EXERCISE BRIEF
Gather every line below that contains the word "pixels", and copy each one in full.

DATA FOR THIS EXERCISE

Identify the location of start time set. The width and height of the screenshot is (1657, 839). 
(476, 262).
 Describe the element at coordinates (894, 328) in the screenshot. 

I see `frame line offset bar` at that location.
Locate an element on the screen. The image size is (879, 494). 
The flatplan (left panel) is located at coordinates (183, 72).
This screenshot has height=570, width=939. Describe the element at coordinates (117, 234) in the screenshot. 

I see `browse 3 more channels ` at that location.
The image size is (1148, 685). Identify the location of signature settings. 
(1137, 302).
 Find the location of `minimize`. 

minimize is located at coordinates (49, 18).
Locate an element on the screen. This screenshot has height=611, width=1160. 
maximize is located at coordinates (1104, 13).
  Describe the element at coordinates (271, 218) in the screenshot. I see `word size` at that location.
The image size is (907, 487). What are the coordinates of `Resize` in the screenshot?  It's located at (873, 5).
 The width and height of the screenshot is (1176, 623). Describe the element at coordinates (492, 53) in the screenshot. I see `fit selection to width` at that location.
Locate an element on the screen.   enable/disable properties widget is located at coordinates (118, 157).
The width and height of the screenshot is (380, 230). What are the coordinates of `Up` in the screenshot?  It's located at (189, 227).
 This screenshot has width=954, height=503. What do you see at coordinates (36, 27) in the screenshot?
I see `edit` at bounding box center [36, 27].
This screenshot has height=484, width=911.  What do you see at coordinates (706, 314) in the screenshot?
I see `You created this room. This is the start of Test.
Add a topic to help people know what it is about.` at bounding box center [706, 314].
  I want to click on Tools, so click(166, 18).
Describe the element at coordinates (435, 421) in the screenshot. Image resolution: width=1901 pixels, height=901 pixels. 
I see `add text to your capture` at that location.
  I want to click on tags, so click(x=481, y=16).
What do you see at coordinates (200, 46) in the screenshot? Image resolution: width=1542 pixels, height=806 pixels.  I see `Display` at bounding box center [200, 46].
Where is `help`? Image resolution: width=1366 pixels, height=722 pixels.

EXERCISE ANSWER
Describe the element at coordinates (435, 421) in the screenshot. Image resolution: width=1901 pixels, height=901 pixels. 
What do you see at coordinates (200, 46) in the screenshot? Image resolution: width=1542 pixels, height=806 pixels.  I see `Display` at bounding box center [200, 46].
Where is `help`? Image resolution: width=1366 pixels, height=722 pixels.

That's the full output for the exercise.